Parti de rien, fils d'ouvriers, Jacques Cornu a dû se construire tout seul, sans moyens, mais avec un sens consommé de la débrouille. Sa carrière en moto a constitué une véritable école de vie. «La moto m'a tout apporté. J'ai eu des résultats, mais j'ai aussi appris beaucoup en matière de business et de communication, surtout que j'ai toujours aimé parler!«, glisse-t-il.

«Cela m'a servi ensuite quand j'ai lancé mon école de moto: je savais à quelle porte frapper. J'ai aussi eu la chance de devoir tout faire moi-même au début, notamment bricoler des pièces avec n'importe quoi. Cela me sert encore aujourd'hui», se réjouit-il.

Après la fin de sa carrière sportive en 1990, Jacques Cornu a fondé son école, la Cornu Master School. Avec un objectif bien précis: «Tout au long de mon parcours, j'ai pris conscience que bien des accidents auraient pu être évités avec une meilleure maîtrise de l'engin. C'est pourquoi l'école insiste sur ce point. Elle est destinée à tous, mais pas à ceux qui veulent faire de la compétition. Il y a différents cours, et on accueille environ 1800 personnes par année», explique Cornu, qui a remis la direction l'an passé, mais qui donne encore quelques cours.

Des combis comme des pyjamas

L'ancien champion, dont l'agenda reste bien rempli, profite notamment de son temps libre pour voyager. Mais il ne retourne pas trop sur les Grands Prix, même s'il les suit à la télévision.

«Par rapport à mon époque, les temps se resserrent. Avant, si j'étais en première ligne, les derniers étaient à quatre ou cinq secondes. Maintenant, les écarts sont très faibles. C'est dû notamment à l'assistance électronique au pilotage, précieuse en sortie de virage. Pour faire une différence, les pilotes n'ont que le freinage. Et dans ce domaine, un Marc Marquez est incroyable», commente le Neuchâtelois.

Jacques Cornu évoque aussi l'amélioration de la sécurité des circuits, ainsi que des équipements. «Mes premières combinaisons, c'étaient comme des pyjamas! Maintenant, les matériaux sont bien meilleurs, et il y a même l'airbag dans le dos.»

L'avis du spécialiste

Voix de la moto sur la TSR durant plus de trente ans, Bernard Jonzier a évidemment suivi de près la carrière de Jacques Cornu. Quel regard ce jeune septuagénaire porte-t-il sur le parcours du pilote neuchâtelois.

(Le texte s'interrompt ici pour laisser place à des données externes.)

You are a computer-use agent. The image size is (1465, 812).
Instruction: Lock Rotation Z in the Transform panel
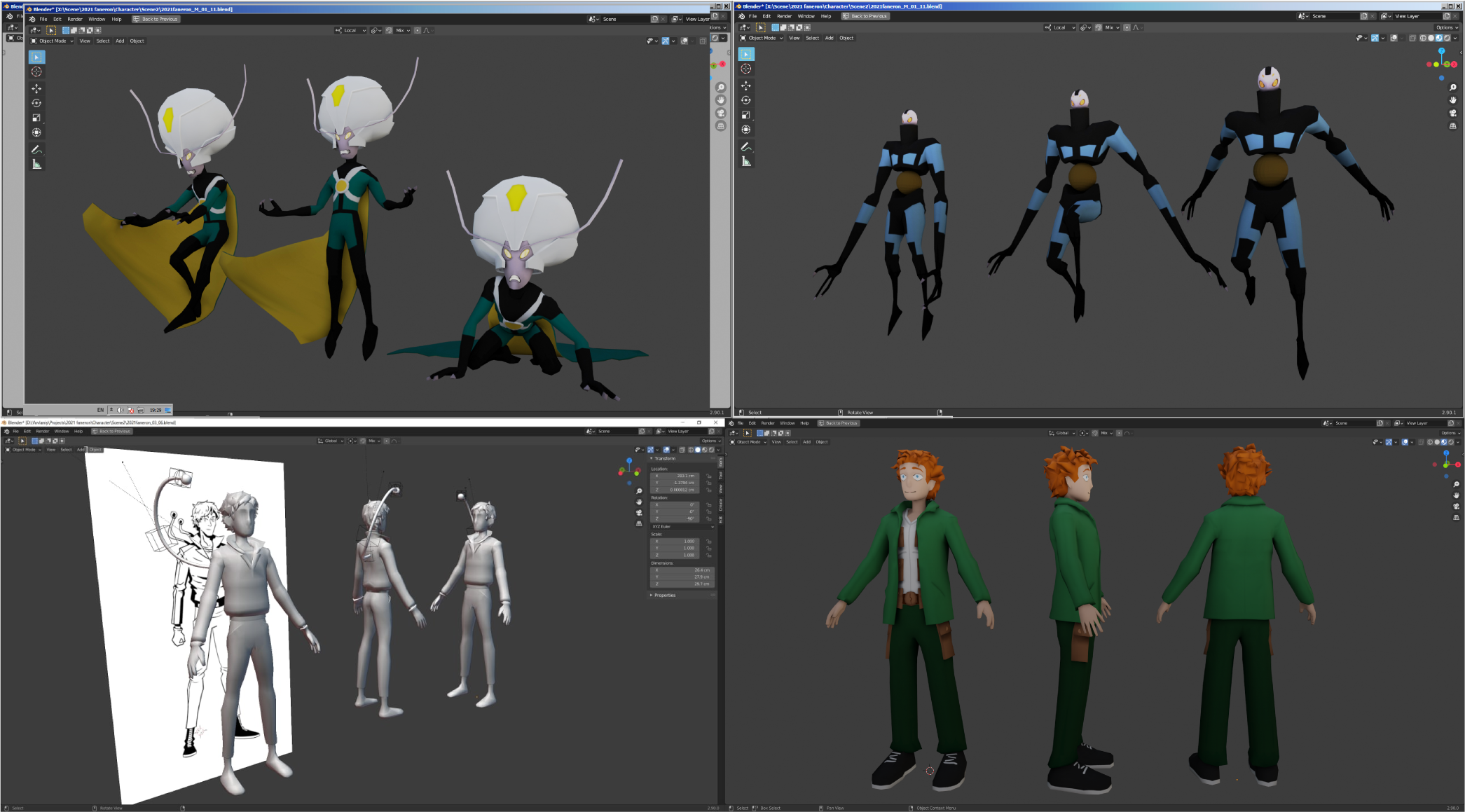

Bernard, peut-on affirmer que Jacques Cornu a été un artisan majeur de la popularité de la moto en Suisse romande?

«Oui, absolument. Avant lui, il y avait eu une grande époque avec Philippe Coulon, Bruno Kneubühler ou Michel Frutschi. Jacques a longtemps dû courir avec de petits moyens et du matériel peu compétitif. Il a roulé en endurance, où il a été champion du monde, pour sponsoriser sa participation aux Grands Prix. Il a ensuite franchi un cap grâce à l'appui de Michel Mettraux et Burrus, ce qui lui a enfin permis de disposer d'une moto concurrentielle.»

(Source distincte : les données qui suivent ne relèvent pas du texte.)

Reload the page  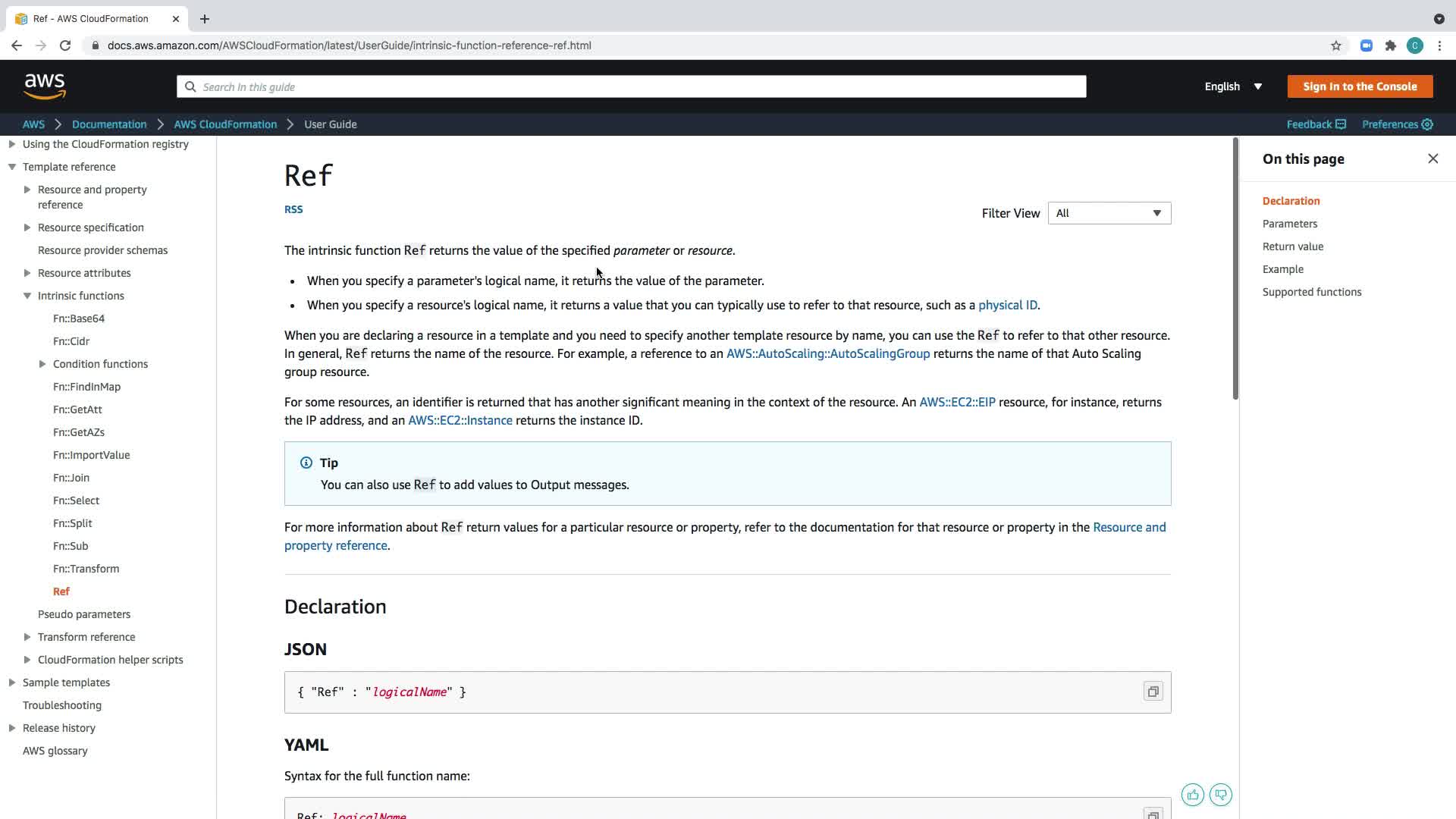[65, 46]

Que gardez-vous en mémoire concernant son troisième et dernier succès à Spa en 1989?

«Les conditions météo étaient difficiles, avec une pluie intermittente. Jacques avait choisi les bons pneus, il avait pris rapidement la tête. En fin de course, Sito Pons revenait fort, mais il a tenu. Je me rappelle qu'on le taquinait ensuite, en lui disant que sa victoire était en fait partagée par trois personnes: le préparateur Jörg Möller, qui lui avait donné une machine très rapide en ligne droite, Michel Mettraux, qui avait obtenu les bonnes infos météo en posant son avion à proximité du circuit, et enfin le pilote!»

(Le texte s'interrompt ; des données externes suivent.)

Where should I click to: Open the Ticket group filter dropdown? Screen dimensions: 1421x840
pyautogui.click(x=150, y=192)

Quelles qualités autres que celles de pilote Jacques Cornu possédait-il?

«C'était un personnage public, il était rigolo et avait de l'humour. Et surtout, il a beaucoup été aidé par le fait qu'il parlait parfaitement le suisse allemand et l'allemand. Il a donc eu une exposition médiatique aussi hors de Suisse romande. La TV allemande était même une fois venue le prendre en hélicoptère pour l'amener dans un studio à Munich.»

Pourquoi ne voit-on plus de pilotes romands briller dans les Grands Prix?

«Nous sommes un petit pays, la Fédération suisse a peu de moyens. On a raté le train quand les pays environnants ont créé la filière pocket bike. Il y a eu un trou. Quand cela a enfin été mis en place, Thomas Lüthi a émergé de ce système. Mais il faut être conscient que les Alémaniques sont six à sept fois plus nombreux, donc proportionnellement les chances de voir un Romand en Grand Prix sont moindres. Le prochain sera peut-être le Fribourgeois Jason Dupasquier.»